En todo tiempo y lugar han
existido personas habilidosas para lograr sus propósitos. Edgardo Cozarinsky da
un ejemplo de ello y comienza la historia ubicándonos geográfica e
históricamente.
(…) Tánger
fue una “zona internacional” entre 1922 y 1956. En 1912 el Káiser había
visitado ese puerto, destinado al comercio por su posición en el extremo
atlántico del estrecho de Gibraltar. En la orilla de enfrente, en el peñón, los
ingleses se inquietaron. Apenas terminada la Primera Guerra Mundial, intrigaron
para que ese punto estratégicamente valioso quedara neutralizado. El estatuto
de la zona internacional completó la dominación colonial sobre el territorio
marroquí: el sur ya era protectorado francés, el norte protectorado español; la
ciudad, gobernada por una junta donde estaban representadas las principales
potencias marítimas de la época, debía asegurar la libre circulación por el
estrecho.
Ahora sí, una vez situados en
el espacio y el tiempo, Cozarinsky presenta la historia.
David
Herbert era el segundo hijo del duque de Pembroke, por lo tanto sin derecho al
título ni a la herencia familiar. En los años 30 llegó a Tánger con Cecil
Beaton y muy pronto se instaló en una casa más fantasiosa que sólida, más
colorida que señorial, en medio de un parque de la vieja Montaña; desde allí
urdió sus redes hasta convertirse en el árbitro social de la vida elegante
tangerina. Hoy su mayordomo ha heredado la residencia y la alquila a turistas
recomendados por la pintora escocesa Marguerite McBey o por el profesor John
McPhillips, dos lazos vivos con la leyenda de la zona internacional; en su
tarjeta se lee, más grande que su propio nombre, Former owner: the Honorable David Herbert.
Aparece entonces la pregunta
obligada: ¿cómo fue que este segundón logró hacerse de tan considerable fortuna?
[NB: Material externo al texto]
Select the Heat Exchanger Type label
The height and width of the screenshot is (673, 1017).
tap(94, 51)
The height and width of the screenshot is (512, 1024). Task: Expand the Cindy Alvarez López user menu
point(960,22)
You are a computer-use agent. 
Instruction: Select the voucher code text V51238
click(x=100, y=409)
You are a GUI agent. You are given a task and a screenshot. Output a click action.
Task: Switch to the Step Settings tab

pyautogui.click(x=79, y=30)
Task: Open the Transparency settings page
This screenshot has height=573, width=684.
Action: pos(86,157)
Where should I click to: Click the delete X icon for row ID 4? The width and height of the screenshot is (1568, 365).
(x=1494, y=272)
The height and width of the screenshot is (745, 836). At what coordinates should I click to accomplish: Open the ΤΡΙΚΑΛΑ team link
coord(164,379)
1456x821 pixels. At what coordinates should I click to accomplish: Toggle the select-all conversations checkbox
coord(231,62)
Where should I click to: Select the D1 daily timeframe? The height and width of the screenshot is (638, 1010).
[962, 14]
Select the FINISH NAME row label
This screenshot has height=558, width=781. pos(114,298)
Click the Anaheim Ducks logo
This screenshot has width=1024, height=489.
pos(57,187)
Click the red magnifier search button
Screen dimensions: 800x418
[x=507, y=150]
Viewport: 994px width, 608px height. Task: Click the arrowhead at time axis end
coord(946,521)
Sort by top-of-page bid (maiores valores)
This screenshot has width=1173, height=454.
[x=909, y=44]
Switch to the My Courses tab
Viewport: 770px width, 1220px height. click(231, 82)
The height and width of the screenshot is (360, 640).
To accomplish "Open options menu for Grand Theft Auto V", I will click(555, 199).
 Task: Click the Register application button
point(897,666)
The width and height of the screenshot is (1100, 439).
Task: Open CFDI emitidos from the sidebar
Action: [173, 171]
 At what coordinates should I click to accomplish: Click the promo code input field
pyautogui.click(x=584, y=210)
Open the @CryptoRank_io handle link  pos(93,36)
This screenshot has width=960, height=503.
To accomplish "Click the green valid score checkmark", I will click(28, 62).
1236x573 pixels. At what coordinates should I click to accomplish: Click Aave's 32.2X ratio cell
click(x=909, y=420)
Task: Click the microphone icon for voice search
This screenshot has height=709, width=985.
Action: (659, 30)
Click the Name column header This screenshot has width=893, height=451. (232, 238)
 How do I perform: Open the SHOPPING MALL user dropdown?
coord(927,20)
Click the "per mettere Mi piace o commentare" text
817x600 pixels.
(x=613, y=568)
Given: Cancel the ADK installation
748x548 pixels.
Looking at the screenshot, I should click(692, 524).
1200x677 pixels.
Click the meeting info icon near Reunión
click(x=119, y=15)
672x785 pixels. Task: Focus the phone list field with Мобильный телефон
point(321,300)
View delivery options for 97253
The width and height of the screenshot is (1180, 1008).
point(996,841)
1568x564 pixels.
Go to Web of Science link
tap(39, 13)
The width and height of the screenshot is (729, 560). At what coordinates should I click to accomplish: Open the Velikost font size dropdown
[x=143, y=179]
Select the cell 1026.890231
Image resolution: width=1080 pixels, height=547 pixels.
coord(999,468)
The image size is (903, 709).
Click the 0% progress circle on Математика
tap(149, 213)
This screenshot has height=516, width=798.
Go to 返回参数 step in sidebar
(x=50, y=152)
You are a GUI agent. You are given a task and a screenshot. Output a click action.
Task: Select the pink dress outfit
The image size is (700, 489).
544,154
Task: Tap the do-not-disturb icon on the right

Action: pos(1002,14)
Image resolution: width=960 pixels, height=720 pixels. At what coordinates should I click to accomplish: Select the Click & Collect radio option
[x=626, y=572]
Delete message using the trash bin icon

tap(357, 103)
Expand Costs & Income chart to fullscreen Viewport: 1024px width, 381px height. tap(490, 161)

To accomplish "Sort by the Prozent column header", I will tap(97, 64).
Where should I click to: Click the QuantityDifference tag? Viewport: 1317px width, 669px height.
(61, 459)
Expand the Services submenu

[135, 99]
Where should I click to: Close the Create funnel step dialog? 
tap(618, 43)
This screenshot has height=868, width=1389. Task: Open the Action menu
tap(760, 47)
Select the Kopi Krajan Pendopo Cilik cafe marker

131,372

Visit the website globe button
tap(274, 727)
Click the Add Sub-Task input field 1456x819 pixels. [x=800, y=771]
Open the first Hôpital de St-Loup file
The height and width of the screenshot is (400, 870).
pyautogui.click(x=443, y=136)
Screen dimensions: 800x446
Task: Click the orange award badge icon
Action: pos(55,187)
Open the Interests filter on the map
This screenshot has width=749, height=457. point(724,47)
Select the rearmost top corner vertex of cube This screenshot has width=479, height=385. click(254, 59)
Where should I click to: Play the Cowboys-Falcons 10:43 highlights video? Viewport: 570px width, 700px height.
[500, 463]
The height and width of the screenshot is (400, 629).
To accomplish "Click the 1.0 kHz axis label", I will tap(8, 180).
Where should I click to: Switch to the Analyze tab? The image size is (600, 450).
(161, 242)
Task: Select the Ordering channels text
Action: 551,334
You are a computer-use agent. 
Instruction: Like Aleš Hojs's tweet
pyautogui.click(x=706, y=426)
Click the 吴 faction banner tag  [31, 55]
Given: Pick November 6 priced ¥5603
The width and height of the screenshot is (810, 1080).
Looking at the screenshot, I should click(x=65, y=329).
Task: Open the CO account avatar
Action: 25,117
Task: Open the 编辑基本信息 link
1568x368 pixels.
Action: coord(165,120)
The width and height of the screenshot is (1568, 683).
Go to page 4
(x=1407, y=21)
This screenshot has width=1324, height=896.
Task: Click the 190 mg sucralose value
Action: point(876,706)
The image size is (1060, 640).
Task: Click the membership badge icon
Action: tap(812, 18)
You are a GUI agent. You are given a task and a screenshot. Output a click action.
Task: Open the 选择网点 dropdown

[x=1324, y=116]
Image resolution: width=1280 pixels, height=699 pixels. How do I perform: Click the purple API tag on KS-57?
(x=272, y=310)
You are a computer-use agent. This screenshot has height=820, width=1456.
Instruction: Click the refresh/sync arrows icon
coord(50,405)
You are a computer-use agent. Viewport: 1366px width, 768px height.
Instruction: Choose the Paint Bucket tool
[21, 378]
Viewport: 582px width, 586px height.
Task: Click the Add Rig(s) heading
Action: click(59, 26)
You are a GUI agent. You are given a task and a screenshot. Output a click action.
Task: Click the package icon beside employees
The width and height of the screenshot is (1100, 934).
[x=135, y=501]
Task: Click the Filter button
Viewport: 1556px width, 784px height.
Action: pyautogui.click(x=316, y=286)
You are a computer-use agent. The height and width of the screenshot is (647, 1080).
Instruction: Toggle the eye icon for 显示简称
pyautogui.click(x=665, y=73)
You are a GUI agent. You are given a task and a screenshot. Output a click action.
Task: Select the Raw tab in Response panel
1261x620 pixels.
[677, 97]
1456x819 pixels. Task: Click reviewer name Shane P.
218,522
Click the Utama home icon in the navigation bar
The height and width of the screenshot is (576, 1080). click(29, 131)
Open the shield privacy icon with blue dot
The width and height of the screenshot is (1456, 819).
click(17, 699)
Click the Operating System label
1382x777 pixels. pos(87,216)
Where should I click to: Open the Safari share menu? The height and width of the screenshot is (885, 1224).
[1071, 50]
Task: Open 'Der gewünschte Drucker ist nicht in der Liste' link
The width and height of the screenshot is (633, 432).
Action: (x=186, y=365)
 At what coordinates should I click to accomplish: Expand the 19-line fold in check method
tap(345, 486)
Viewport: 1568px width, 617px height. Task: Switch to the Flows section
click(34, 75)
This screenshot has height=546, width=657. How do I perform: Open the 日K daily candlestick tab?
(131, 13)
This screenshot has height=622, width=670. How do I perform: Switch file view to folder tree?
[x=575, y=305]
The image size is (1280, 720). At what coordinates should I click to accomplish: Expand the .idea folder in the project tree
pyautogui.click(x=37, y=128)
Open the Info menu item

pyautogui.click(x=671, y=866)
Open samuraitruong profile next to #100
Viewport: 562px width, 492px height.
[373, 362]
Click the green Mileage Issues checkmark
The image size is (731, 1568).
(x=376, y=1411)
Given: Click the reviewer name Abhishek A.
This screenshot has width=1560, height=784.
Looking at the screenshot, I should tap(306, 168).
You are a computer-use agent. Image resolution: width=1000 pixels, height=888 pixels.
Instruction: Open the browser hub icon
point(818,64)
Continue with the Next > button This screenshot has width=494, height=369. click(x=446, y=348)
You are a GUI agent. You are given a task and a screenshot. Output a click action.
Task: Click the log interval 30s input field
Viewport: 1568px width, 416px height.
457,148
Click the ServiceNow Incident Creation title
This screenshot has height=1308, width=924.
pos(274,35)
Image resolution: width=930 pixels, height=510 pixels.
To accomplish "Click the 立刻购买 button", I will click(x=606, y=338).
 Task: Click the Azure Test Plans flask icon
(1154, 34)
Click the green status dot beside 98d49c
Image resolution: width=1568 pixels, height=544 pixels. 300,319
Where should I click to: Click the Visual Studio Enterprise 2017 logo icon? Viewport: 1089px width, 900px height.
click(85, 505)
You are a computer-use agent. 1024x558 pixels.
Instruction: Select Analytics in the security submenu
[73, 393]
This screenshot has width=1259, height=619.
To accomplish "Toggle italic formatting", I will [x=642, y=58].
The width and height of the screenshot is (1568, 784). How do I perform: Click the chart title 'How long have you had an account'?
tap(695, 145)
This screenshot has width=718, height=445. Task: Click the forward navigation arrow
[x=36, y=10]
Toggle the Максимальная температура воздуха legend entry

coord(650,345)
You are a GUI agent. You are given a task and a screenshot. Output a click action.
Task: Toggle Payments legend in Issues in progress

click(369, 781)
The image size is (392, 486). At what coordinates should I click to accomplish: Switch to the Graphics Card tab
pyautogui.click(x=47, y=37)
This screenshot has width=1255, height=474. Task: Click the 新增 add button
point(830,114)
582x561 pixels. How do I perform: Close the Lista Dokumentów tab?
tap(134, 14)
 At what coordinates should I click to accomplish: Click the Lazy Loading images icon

Edgardo Cozarinsky devela el enigma.
Cuentan
que este “segundo hijo” (expresión que eligió como título de sus memorias),
condenado a vivir de su ingenio, no se desplazaba sin llevar en el bolsillo
etiquetas autoadhesivas con su nombre. Si el anfitrión de turno lo dejaba solo
un instante, pegaba una de esas etiquetas bajo la silla o la mesa más valiosa
de la casa; más tarde, cuando el dueño era atropellado por un taxi o asesinado
por un gigoló, llamaba a los herederos para comunicarles que el difunto “le
había prometido” el mueble en cuestión.
Y concluye el citado autor con
una buena dosis de sarcasmo: “Al hallar su nombre en una etiqueta envejecida,
se lo entregaban, halagados como suele estarlo la clase media cuando la aristocracia
la pone a su servicio.”
Actualmente se habla con frecuencia de los llamados emprendedores; antes no se les daba esa denominación pero de que existían, existían.